Abstract

C
In this controlled pilot study, pediatric subspecialty fellows at one institution participated in three PPC simulation scenarios of increasing complexity tailored to fellows' disciplinary training (i.e., cardiology, neonatology, critical care, or hematology/oncology), whereas fellows at a second institution received didactic PPC educational materials. Importantly, on baseline assessments, participants reported greatest discomfort with leading discussions when families disagreed with the medical team's recommendations. Of 21 queried PPC topics, only 2 others—guiding a family through a physician order for life-sustaining treatment form and explaining the physiologic processes during death—were similarly discomfiting. The third simulation scenario asked participants to engage with a parent who requests escalation of disease-directed interventions, although the treating medical team has recommended against such measures. 7 At the three-month mark, intervention fellows reported significantly improved comfort with discussions in the setting of disagreement relative to comparison fellows (change between groups +0.9 favoring intervention group, p = 0.03; supplementary table S2).
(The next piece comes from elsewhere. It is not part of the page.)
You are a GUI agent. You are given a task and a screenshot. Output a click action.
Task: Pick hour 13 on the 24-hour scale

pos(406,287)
Thus, this pilot study supplies evidence that simulation-based education may enhance pediatric subspecialty trainees' comfort with discussions across disagreement in the setting of childhood serious illness.
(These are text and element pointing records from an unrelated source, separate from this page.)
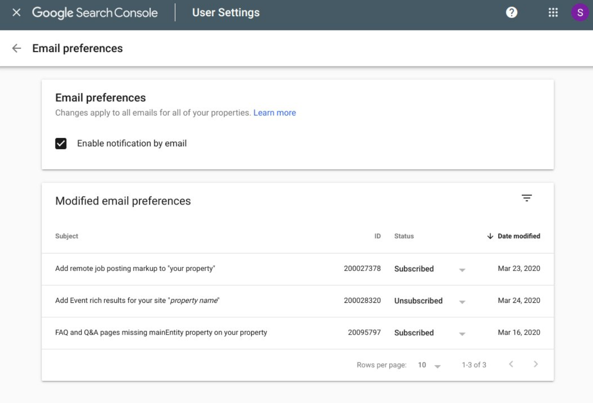
Task: Change status for Event rich results alert
Action: point(462,301)

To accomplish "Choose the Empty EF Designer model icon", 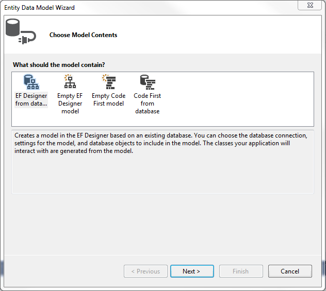I will pos(70,82).

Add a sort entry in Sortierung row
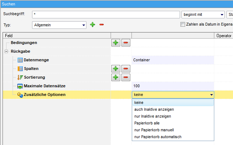(x=116, y=77)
Although the primary outcome upon which the study was powered was self-efficacy (comfort), Brock et al. also assessed communication behaviors during simulations and palliative care referral patterns. Gains were observed in several key communication behaviors, including relationship building, opening the discussion, and gathering information, consistent with published studies of communication skills programs geared to adult oncologists.8,9 However, these gains were not sustained at three months. Durable behavioral change may require additional “doses.” For example, interventions to improve informed consent conferences for randomized trials of childhood leukemia treatment showed a benefit of booster training. 10 Increased referrals to dedicated PPC specialists from participating academic units may suggest a mindset shift among participants. Crucially, investment in longitudinal, comparative educational research is needed to answer questions about how to ensure adequate, lasting PPC skills among pediatric subspecialists.
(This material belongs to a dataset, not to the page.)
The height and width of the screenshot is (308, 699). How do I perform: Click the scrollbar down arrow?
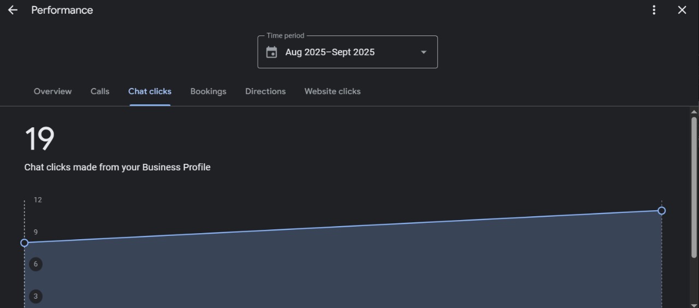[x=694, y=305]
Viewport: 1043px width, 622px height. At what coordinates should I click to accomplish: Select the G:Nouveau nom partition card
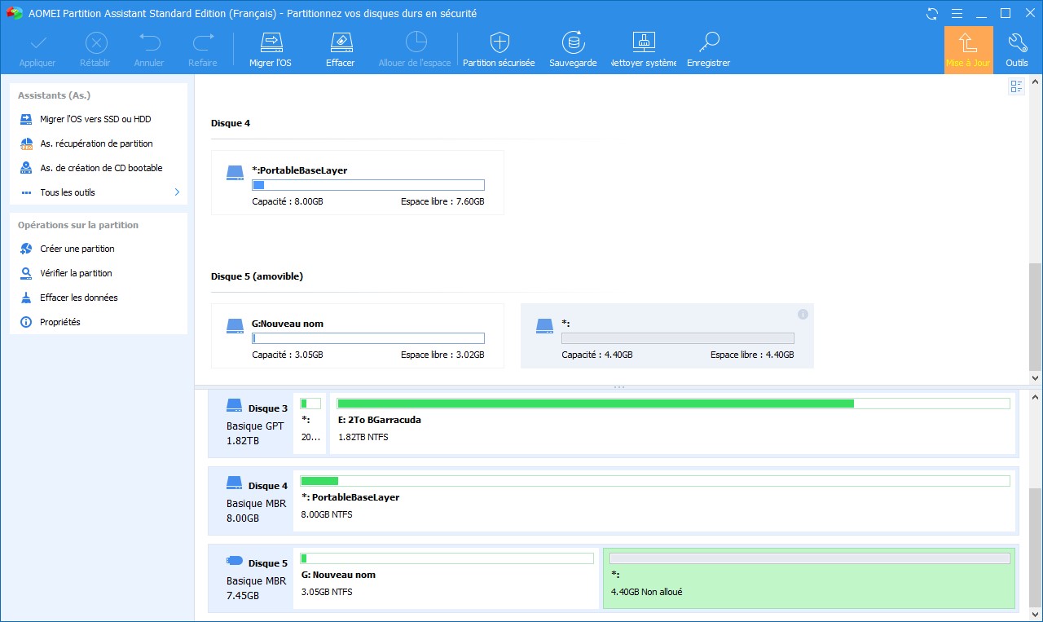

Also in this issue, Rossfeld's Letter to the Editor reminds us that simulating discussions across disagreement forms a basis for legislative advocacy. There is great hope that bipartisan support and sustained advocacy for the Palliative Care and Hospice Education and Training Act will lead to the bill's passage, expanding access to PPC now and in years to come. To meet the goal of expanded access to PPC, we must bolster the supply of skilled PPC “generalists” as well as train more interdisciplinary specialist PPC providers. Currently, many pediatric subspecialty fellows undergo educational programs that lack sufficient PPC exposure and training. 11 Brock et al. suggest that targeted simulation-based PPC education can enhance pediatric subspecialty trainees' comfort with discussions across disagreement. Given that physicians' discomfort with difficult communication may contribute to poor communication outcomes, 12 this finding is compelling. Through a combination of legislative action, research, education, and training, we can and will move closer to ensuring that family-provider disagreements can be more easily resolved, if not prevented.